*** Dataset Section Begins ***

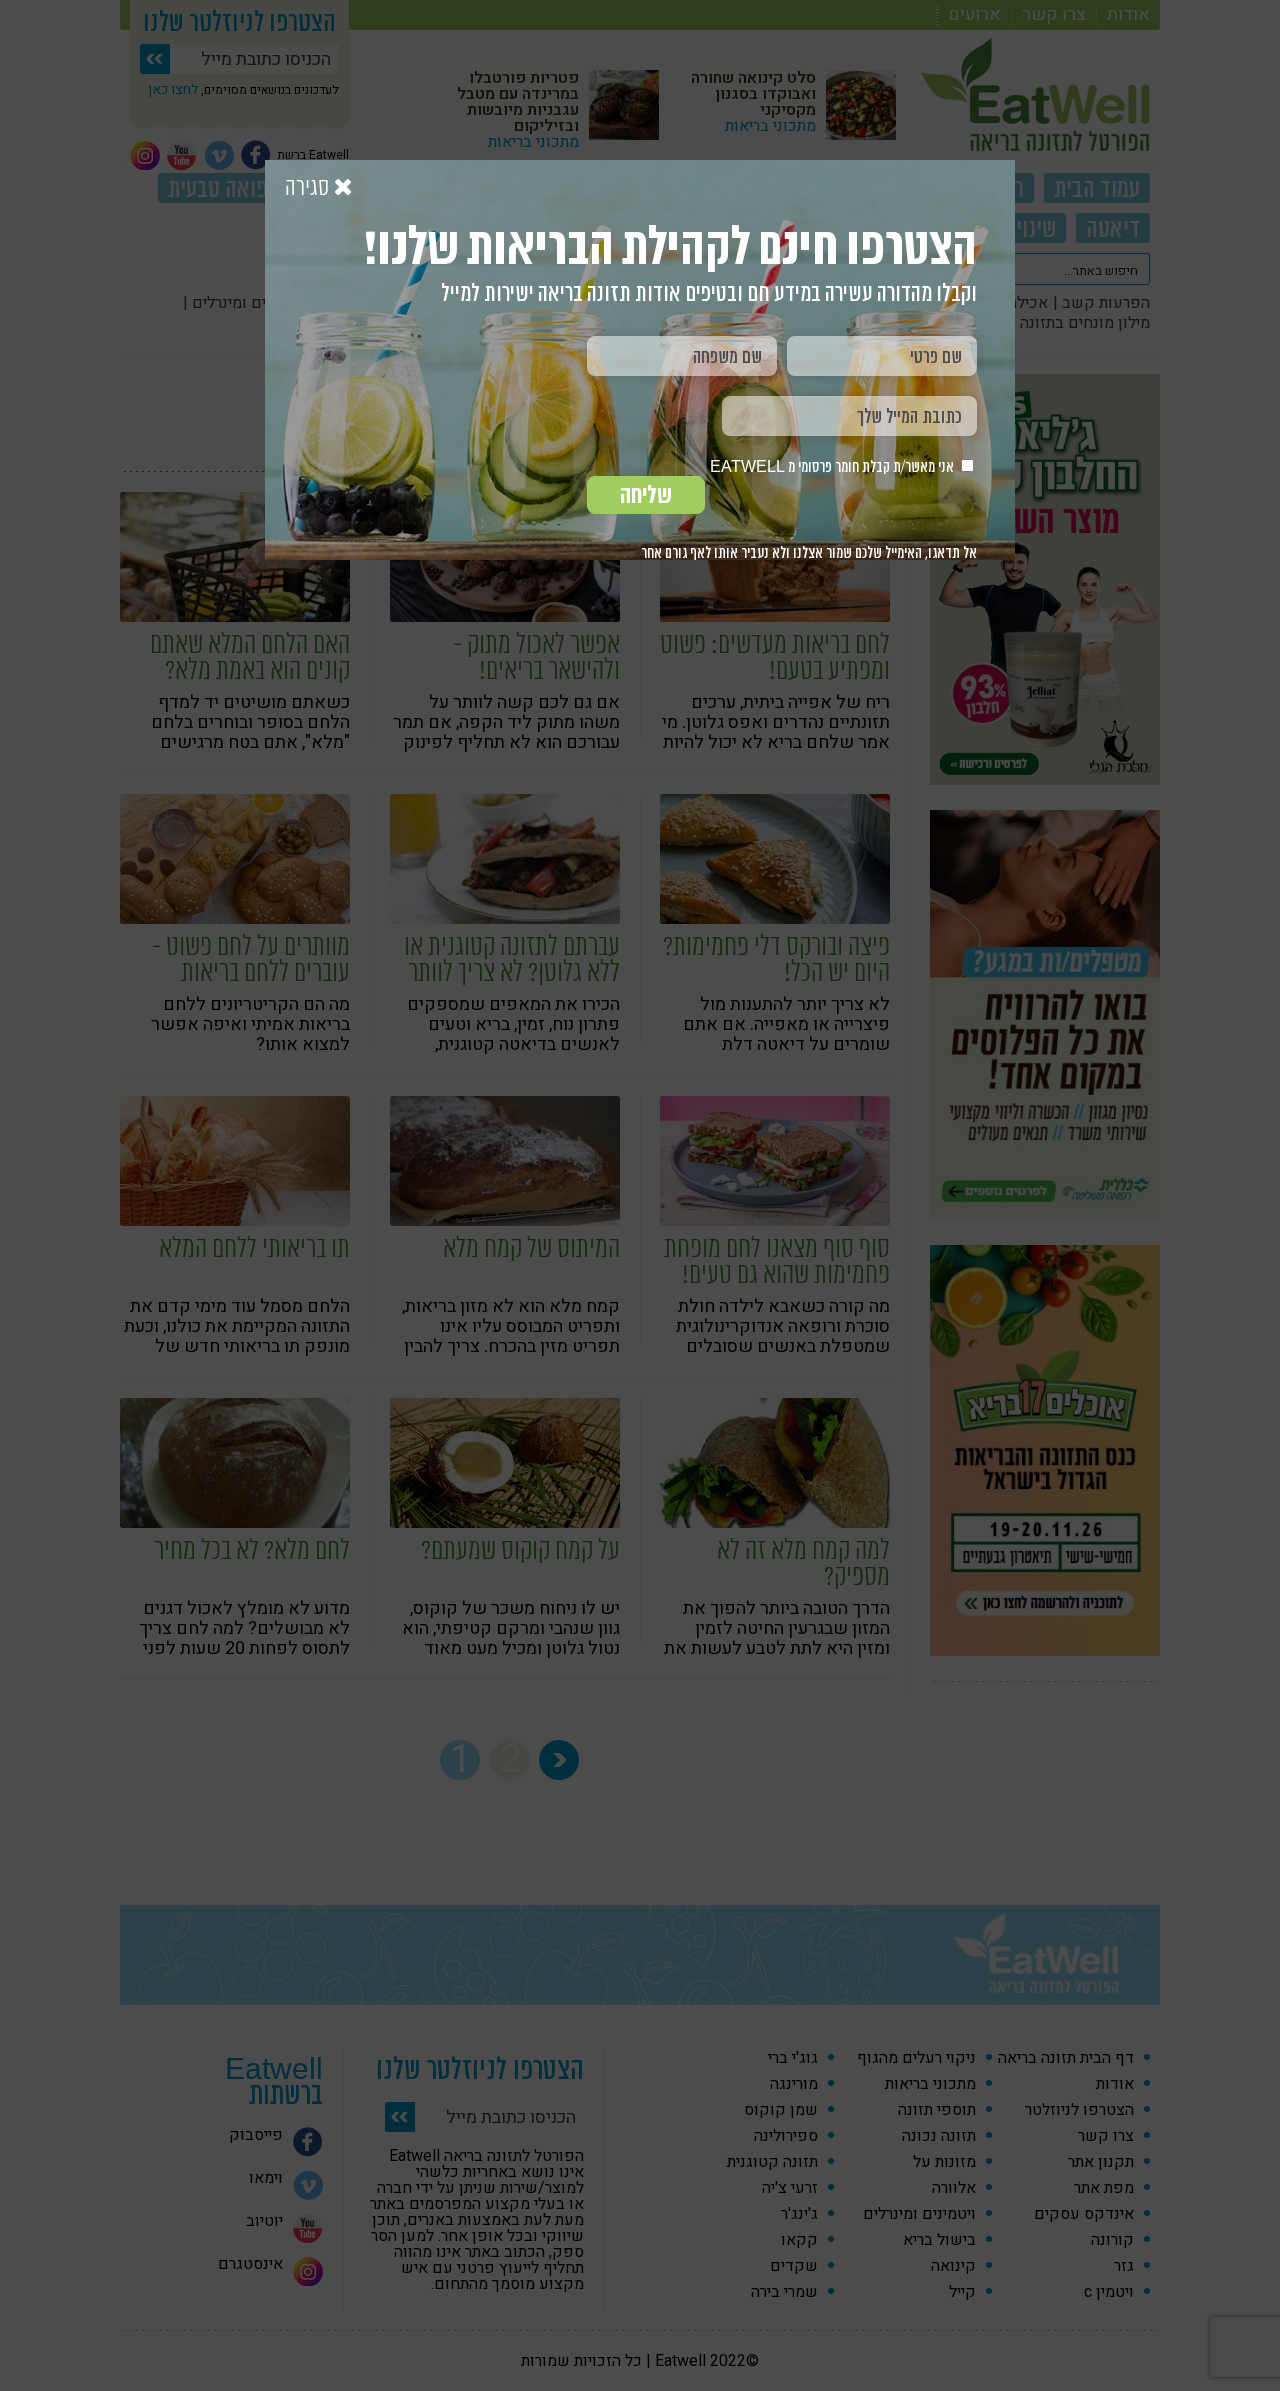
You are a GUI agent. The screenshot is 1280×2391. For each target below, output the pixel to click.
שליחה (646, 495)
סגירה (309, 188)
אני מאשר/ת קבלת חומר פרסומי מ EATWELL (833, 466)
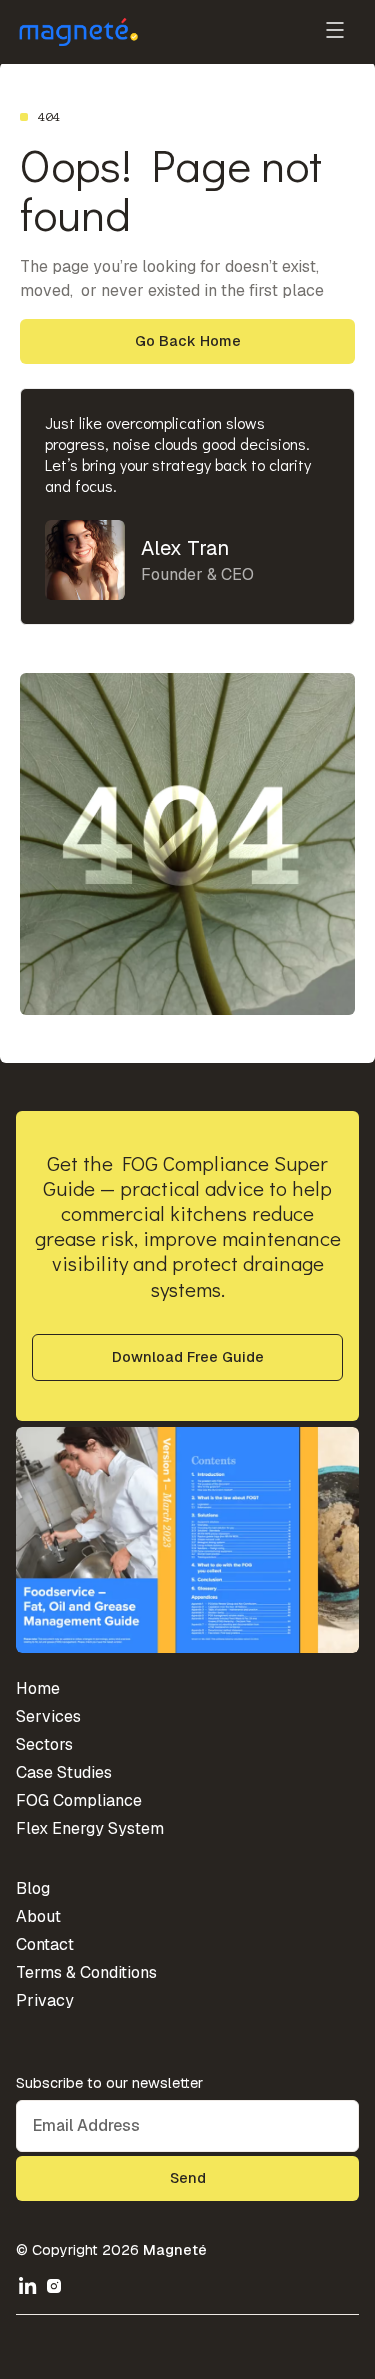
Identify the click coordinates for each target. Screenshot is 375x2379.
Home (38, 1688)
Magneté (175, 2250)
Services (48, 1716)
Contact (45, 1944)
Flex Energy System (90, 1828)
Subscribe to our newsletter (109, 2083)
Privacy (45, 2000)
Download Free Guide (188, 1357)
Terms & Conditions (86, 1972)
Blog (33, 1888)
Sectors (44, 1744)
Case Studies (64, 1772)
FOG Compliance (79, 1800)
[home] (78, 32)
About (38, 1916)
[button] (335, 32)
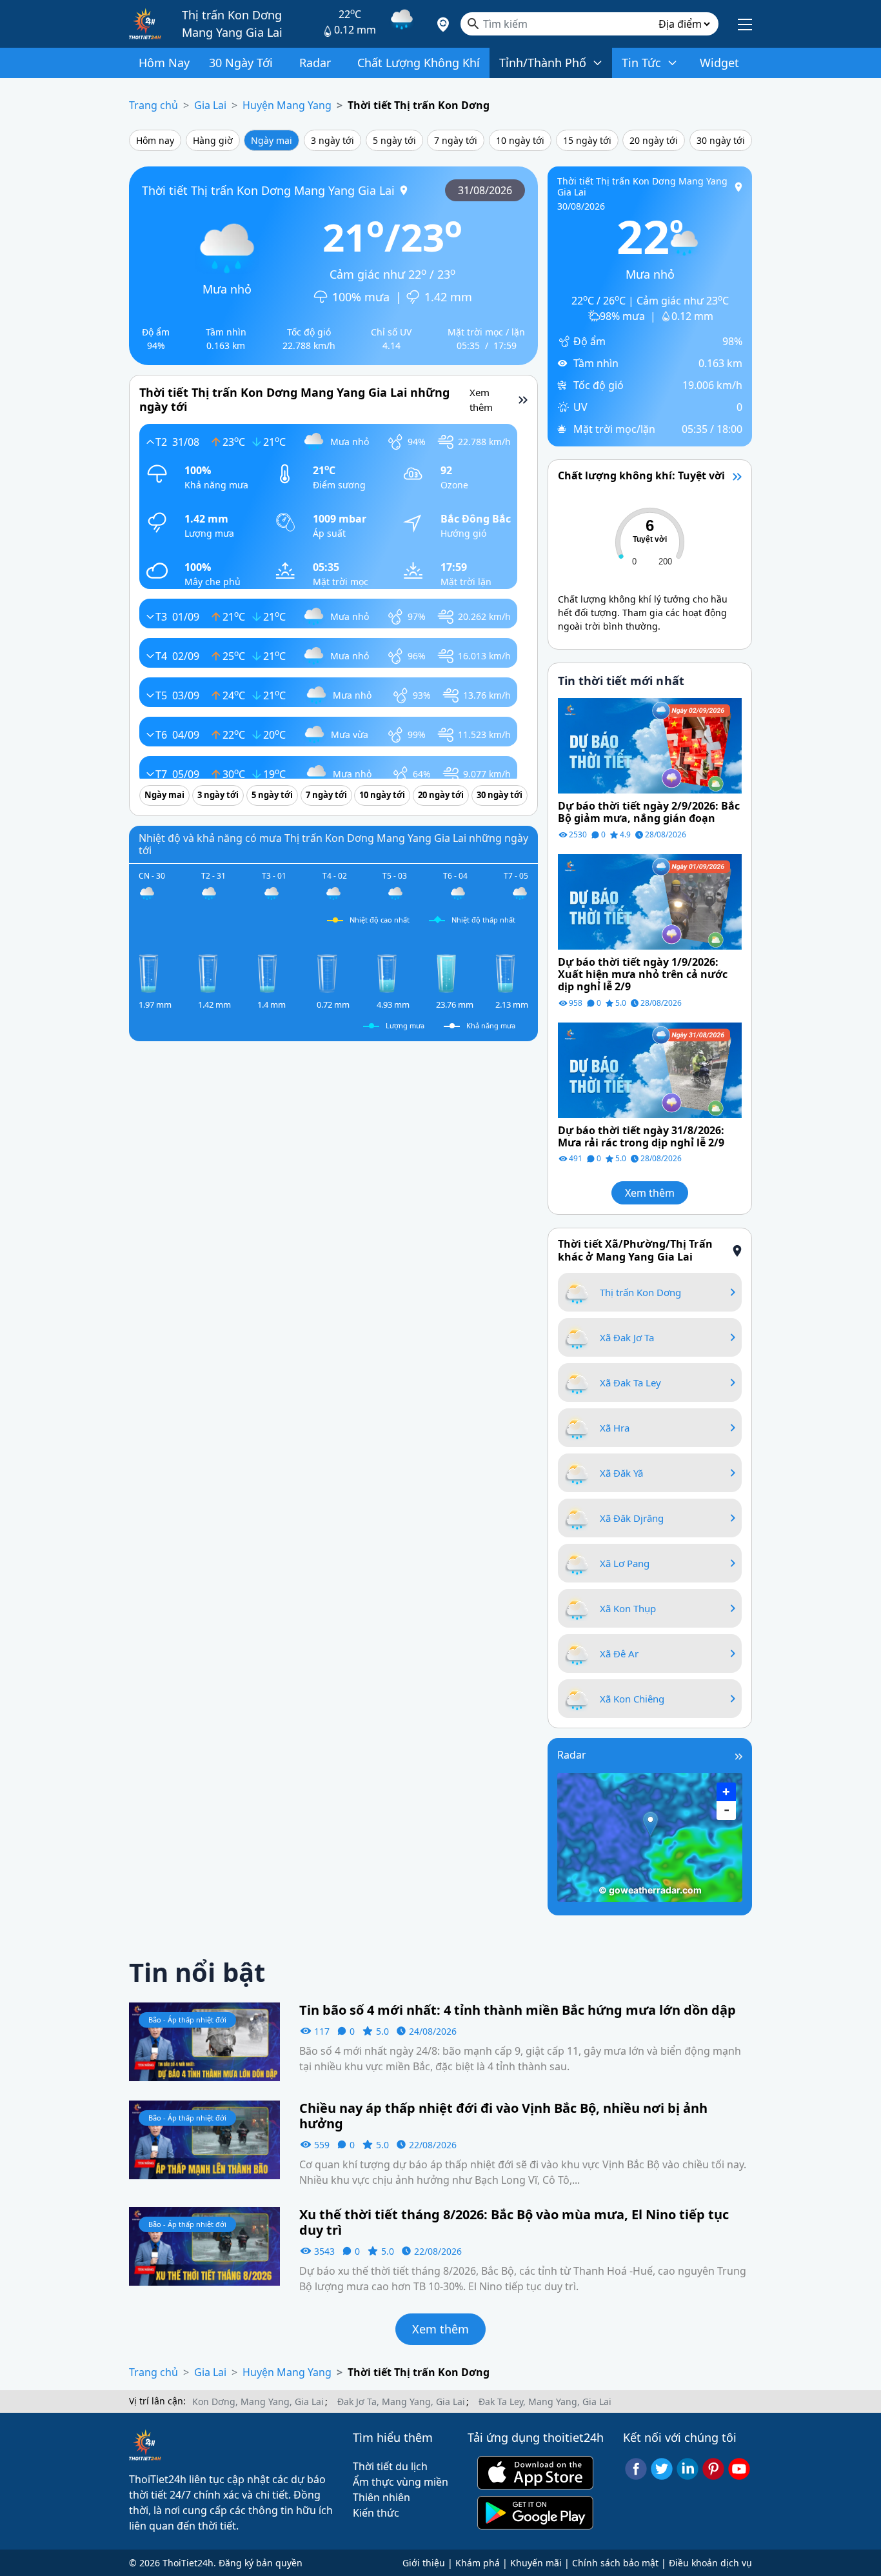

*** Dataset Section Ends ***

§ **Work request**: In the records above, find the line that contains "Home (38, 1688)" and repeat exactly that line and all lines after it to the end. Do not include pictures.

§ **Task answer**:
Home (38, 1688)
Magneté (175, 2250)
Services (48, 1716)
Contact (45, 1944)
Flex Energy System (90, 1828)
Subscribe to our newsletter (109, 2083)
Privacy (45, 2000)
Download Free Guide (188, 1357)
Terms & Conditions (86, 1972)
Blog (33, 1888)
Sectors (44, 1744)
Case Studies (64, 1772)
FOG Compliance (79, 1800)
[home] (78, 32)
About (38, 1916)
[button] (335, 32)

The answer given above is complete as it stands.